NSCs improve hippocampal-dependent memory and increase synaptic density and neuronal number. Place and object memory in CaM/Tet-DT_A mice induced for 25 d at one month (A; p = 0.1583; p = 0.1311) and three months (B) post-transplant. At 3 months, induced mice with NSC transplants (IND NSC) show significant improvement in the hippocampal-dependent spatial task (*p = 0.0429) compared with induced vehicle injected controls (IND VEH) (p = 0.2137). C, Synaptic density in induced-vehicle injected vs induced-NSC injected mice at the stratum radiatum of the CA1 region and the polymorph layer of the dentate gyrus.
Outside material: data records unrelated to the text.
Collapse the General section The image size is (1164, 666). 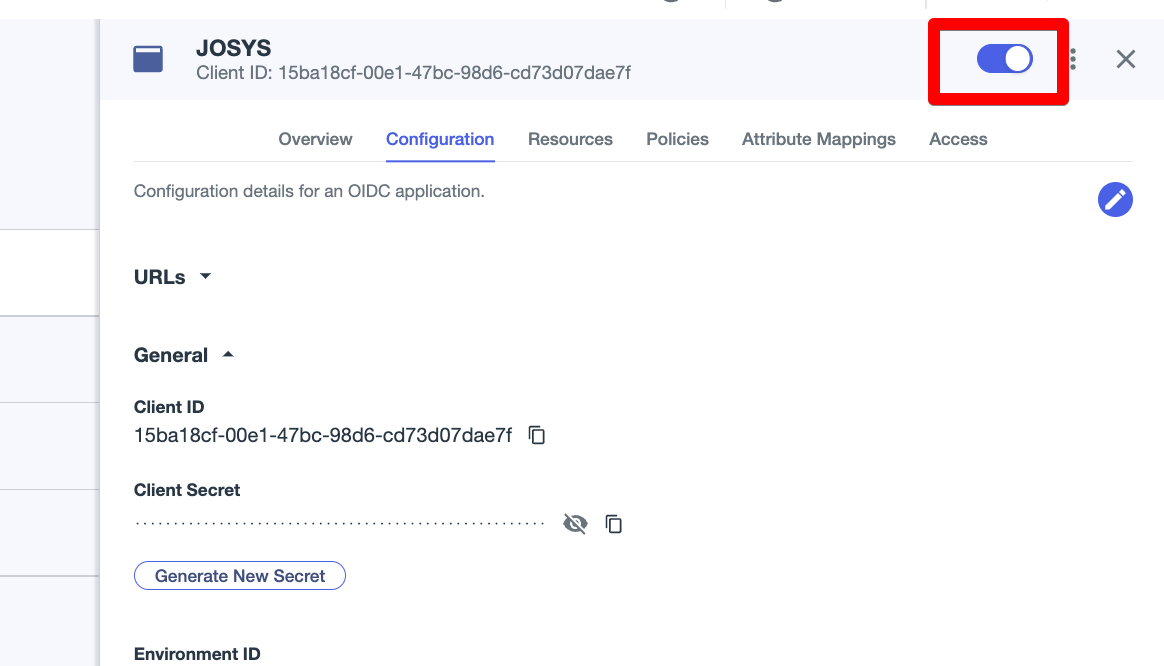tap(184, 355)
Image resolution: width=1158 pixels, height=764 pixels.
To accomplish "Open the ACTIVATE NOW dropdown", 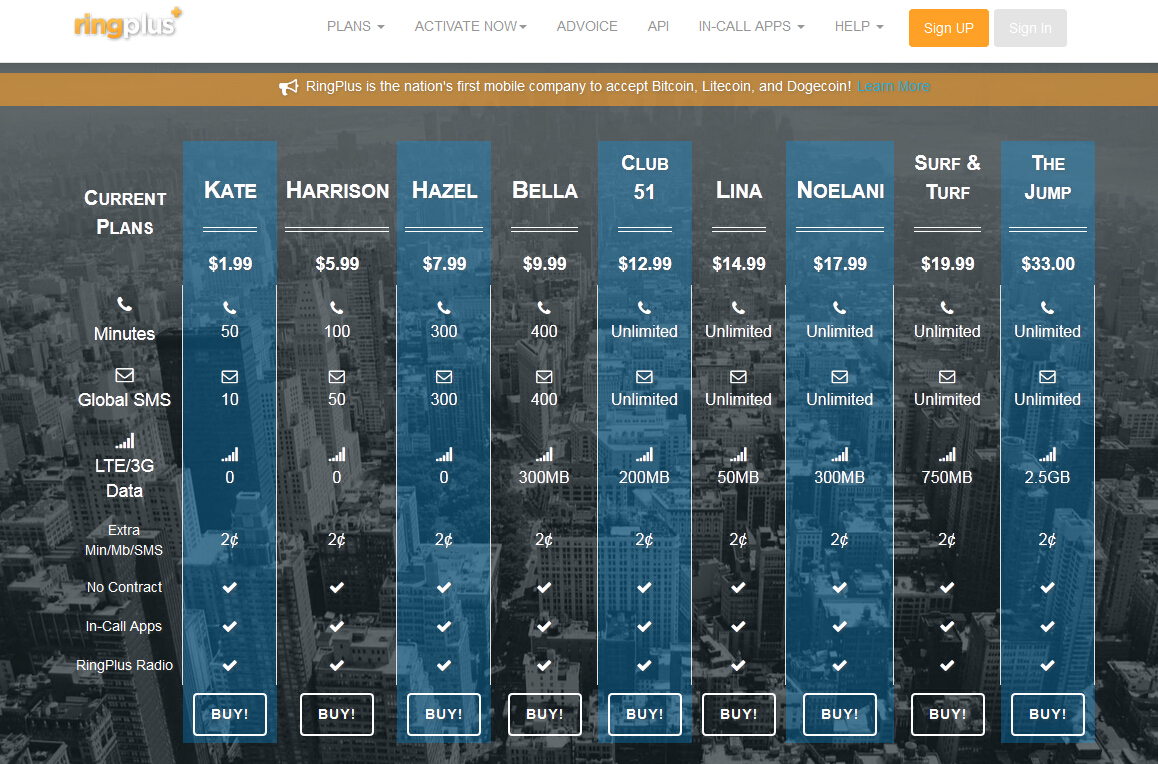I will (470, 26).
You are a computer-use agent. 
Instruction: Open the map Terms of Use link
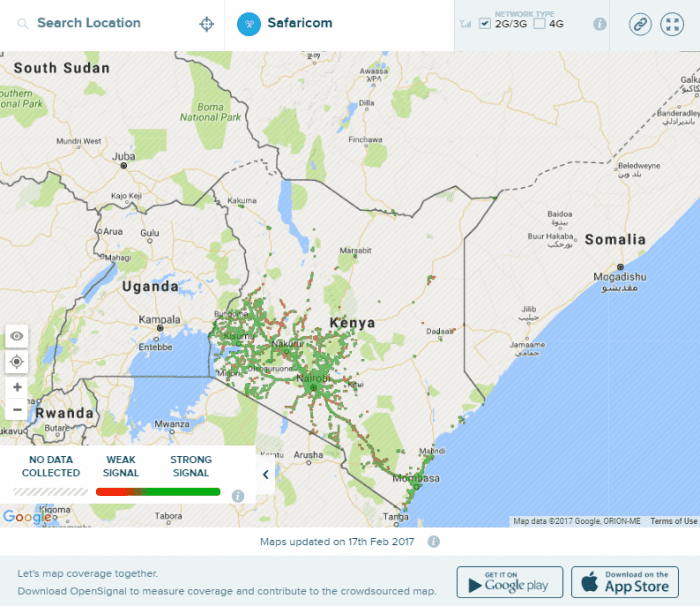(x=673, y=521)
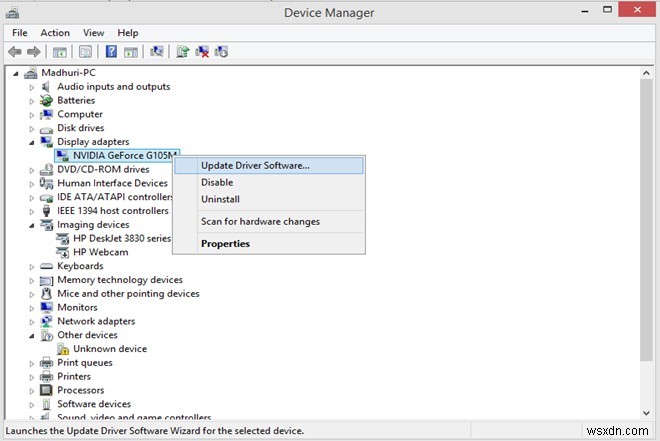Click the Uninstall red-X toolbar icon
This screenshot has width=660, height=441.
pos(202,51)
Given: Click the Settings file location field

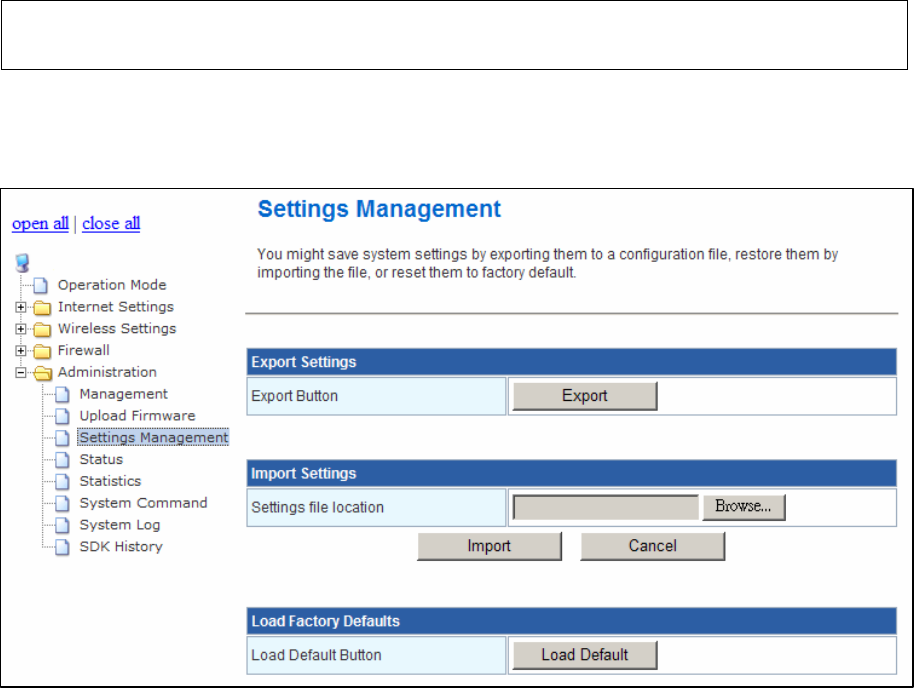Looking at the screenshot, I should [x=606, y=507].
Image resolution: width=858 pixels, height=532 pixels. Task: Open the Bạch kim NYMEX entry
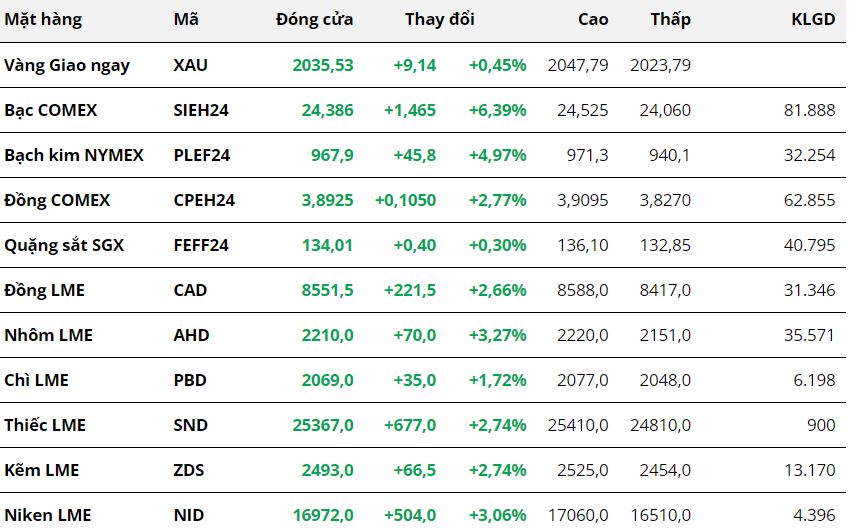74,155
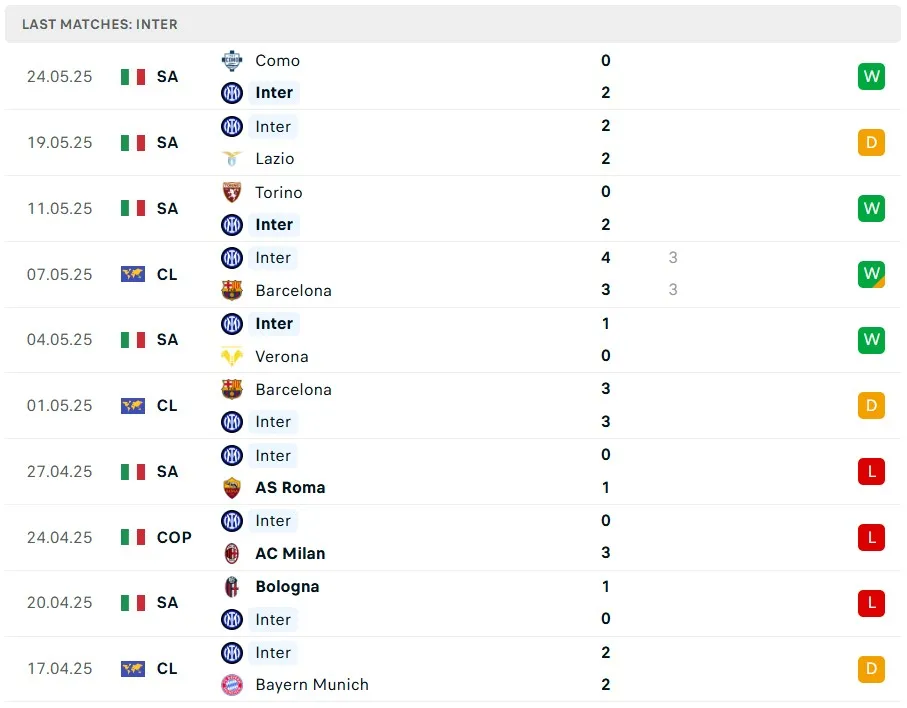Screen dimensions: 907x708
Task: Click the D badge for Lazio match
Action: click(871, 142)
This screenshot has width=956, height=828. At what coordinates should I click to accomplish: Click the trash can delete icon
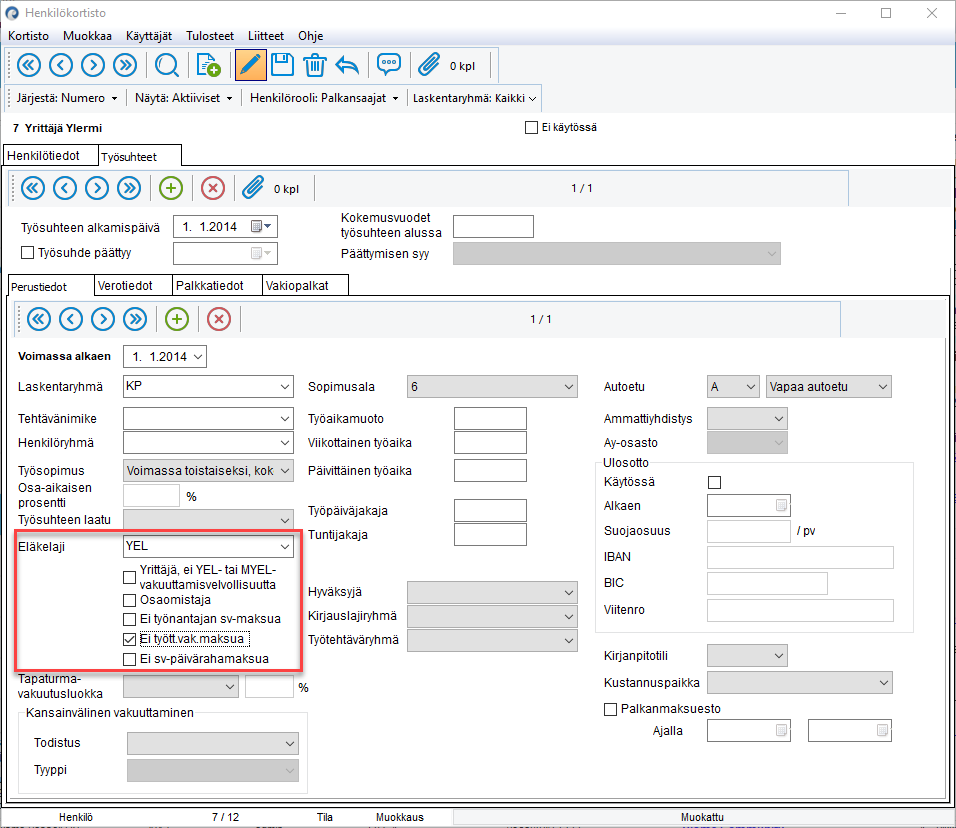tap(314, 65)
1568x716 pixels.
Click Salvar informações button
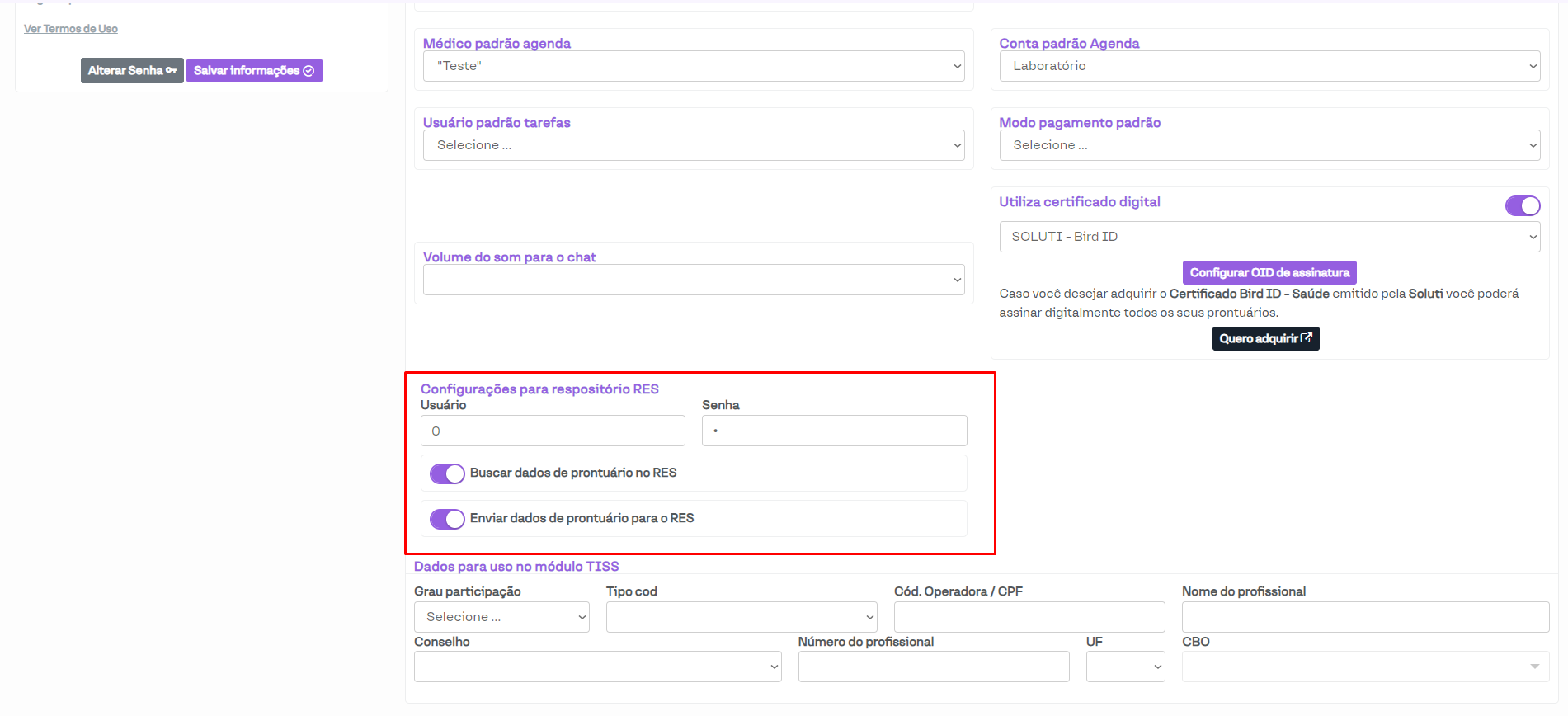click(x=253, y=71)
D, A significant increase in synaptic density (*) is seen at the stratum radiatum of the CA1 subfield of NSC-injected induced mice [CA1 t test, p = 0.0316; dentate gyrus (DG), t test, p = 0.151]. E, There is also an increase in NeuN+ cells at the CA1 layer of induced NSC-injected mice compared with their vehicle-injected counterparts. F, This difference is significant (*) at both the CA1 region and the dentate gyrus (CA1 t test, p = 0.0035; DG, t test, p = 0.0099).